J.C. Superstar, written and directed by Darren Stewart-Jones
This tragicomedy is based on the life of the late Joan Crawford (J.C.), a 20th-century Academy Award-winning actress, and her final meeting with her son, Christopher Crawford. From her bibliography Not the Girl Next Door, we know that Crawford adopted five children. Christopher was adopted in 1943, the third child Joan adopted. The play depicts Christopher’s dislike and apathy toward his mother, and even shows him confronting her for being an unavailable mother throughout his childhood. His sister Christina’s book Mommie Dearest, shows a similar abusive and authoritative picture of Joan as a mother. During the play, we learn that this last meeting did not take place out of affection, but out of Christopher’s need for money.
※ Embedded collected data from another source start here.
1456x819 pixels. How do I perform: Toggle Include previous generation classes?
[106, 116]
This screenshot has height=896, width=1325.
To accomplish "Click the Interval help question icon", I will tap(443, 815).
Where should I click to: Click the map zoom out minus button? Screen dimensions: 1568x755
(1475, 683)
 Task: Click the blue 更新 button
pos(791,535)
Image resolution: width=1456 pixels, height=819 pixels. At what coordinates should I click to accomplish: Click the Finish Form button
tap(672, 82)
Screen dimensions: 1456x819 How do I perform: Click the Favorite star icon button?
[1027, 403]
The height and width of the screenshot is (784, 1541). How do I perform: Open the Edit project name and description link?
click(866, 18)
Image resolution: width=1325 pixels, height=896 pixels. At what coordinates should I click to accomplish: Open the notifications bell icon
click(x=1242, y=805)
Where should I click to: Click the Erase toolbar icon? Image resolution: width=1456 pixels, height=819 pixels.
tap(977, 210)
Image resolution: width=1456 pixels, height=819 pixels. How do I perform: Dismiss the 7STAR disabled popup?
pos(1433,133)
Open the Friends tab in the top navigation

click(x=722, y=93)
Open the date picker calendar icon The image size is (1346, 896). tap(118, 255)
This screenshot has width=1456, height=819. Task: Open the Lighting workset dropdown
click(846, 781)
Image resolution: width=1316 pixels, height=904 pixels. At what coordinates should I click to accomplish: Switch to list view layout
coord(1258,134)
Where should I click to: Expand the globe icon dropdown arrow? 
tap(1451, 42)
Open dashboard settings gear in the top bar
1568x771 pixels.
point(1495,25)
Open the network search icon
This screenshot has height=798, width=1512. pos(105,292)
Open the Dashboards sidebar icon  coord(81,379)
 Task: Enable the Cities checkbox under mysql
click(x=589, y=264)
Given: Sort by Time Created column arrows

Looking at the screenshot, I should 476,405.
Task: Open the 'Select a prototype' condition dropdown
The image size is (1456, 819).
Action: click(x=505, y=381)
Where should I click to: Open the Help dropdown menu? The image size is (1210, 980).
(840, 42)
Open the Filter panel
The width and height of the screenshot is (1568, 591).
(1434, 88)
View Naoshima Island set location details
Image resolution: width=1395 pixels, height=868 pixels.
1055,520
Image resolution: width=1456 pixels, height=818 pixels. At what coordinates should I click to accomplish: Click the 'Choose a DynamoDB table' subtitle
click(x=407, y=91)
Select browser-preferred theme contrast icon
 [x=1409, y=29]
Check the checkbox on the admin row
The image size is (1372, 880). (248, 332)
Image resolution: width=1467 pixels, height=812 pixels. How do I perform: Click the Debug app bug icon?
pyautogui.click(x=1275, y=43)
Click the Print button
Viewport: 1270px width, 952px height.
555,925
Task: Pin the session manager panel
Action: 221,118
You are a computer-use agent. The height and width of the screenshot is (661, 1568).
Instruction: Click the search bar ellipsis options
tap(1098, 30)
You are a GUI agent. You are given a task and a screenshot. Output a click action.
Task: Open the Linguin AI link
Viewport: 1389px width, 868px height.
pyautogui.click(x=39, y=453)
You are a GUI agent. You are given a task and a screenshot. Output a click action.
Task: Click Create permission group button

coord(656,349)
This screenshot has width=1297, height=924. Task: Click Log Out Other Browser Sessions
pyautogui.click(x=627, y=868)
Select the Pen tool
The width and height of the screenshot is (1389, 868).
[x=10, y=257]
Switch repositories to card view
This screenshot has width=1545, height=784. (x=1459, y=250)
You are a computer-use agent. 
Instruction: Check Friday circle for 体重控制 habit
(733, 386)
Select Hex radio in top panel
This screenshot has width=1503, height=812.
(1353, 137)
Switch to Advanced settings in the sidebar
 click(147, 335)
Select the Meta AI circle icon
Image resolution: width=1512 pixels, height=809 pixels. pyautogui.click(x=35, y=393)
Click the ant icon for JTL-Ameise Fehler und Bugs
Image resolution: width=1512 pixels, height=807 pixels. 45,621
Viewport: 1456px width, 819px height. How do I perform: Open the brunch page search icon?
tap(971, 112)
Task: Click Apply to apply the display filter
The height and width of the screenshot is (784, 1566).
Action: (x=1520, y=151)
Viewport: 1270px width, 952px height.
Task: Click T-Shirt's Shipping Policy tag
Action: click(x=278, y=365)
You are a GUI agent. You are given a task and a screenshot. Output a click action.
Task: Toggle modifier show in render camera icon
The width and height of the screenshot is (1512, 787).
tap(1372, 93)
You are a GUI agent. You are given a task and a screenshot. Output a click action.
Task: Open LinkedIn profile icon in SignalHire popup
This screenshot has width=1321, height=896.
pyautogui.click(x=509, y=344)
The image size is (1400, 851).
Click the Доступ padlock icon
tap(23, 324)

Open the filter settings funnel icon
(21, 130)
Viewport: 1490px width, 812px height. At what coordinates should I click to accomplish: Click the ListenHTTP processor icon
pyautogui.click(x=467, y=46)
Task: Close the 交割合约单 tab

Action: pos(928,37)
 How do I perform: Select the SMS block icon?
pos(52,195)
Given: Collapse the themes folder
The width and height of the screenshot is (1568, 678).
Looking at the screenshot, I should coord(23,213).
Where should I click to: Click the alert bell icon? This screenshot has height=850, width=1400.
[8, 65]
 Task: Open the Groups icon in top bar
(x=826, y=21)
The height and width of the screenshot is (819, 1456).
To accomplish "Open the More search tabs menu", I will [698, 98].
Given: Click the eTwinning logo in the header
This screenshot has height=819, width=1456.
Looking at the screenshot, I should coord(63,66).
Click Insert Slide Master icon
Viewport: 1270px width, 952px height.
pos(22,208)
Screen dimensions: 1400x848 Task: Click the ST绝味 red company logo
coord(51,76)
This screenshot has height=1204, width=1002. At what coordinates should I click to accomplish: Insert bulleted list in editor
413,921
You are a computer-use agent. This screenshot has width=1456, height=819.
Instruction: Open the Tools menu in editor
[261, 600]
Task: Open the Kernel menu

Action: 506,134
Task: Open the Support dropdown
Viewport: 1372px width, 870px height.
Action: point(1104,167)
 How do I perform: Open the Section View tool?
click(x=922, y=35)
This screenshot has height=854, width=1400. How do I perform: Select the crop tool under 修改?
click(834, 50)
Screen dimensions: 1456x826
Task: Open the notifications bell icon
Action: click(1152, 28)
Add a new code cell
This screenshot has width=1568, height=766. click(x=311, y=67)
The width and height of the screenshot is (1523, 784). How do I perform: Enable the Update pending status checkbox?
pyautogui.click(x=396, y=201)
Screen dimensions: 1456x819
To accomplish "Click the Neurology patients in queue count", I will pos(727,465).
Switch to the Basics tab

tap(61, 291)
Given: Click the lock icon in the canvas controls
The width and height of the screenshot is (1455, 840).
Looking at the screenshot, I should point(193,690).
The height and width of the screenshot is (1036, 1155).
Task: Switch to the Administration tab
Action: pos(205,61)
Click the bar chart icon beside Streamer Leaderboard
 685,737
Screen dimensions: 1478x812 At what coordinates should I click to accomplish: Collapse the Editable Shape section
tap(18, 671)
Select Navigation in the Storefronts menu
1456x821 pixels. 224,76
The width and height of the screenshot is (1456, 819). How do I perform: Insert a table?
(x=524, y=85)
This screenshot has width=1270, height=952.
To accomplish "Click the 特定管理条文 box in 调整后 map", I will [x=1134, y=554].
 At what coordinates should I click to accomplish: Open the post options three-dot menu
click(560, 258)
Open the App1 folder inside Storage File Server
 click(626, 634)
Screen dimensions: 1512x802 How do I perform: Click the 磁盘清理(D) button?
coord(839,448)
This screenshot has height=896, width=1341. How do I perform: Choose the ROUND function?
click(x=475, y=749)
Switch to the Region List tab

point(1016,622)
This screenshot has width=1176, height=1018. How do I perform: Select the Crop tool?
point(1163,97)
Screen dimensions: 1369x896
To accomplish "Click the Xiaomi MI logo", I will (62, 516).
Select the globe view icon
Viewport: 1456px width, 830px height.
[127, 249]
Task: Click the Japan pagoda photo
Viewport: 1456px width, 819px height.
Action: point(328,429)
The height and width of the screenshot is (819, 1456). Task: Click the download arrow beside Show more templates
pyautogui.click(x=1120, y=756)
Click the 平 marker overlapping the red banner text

Despite all the criticism Joan has received, the play ends on a tearful note, showing a glossy-eyed J.C. coming to terms with her estranged relationship with her son.
The 90-minute show was an absolute delight to watch and the limited seating set-up of the theatre added to the ambiance of the plays, and is definitely worth returning to! I hope to see such festivals celebrating diversity and inclusivity in theatre and literature taking place globally soon.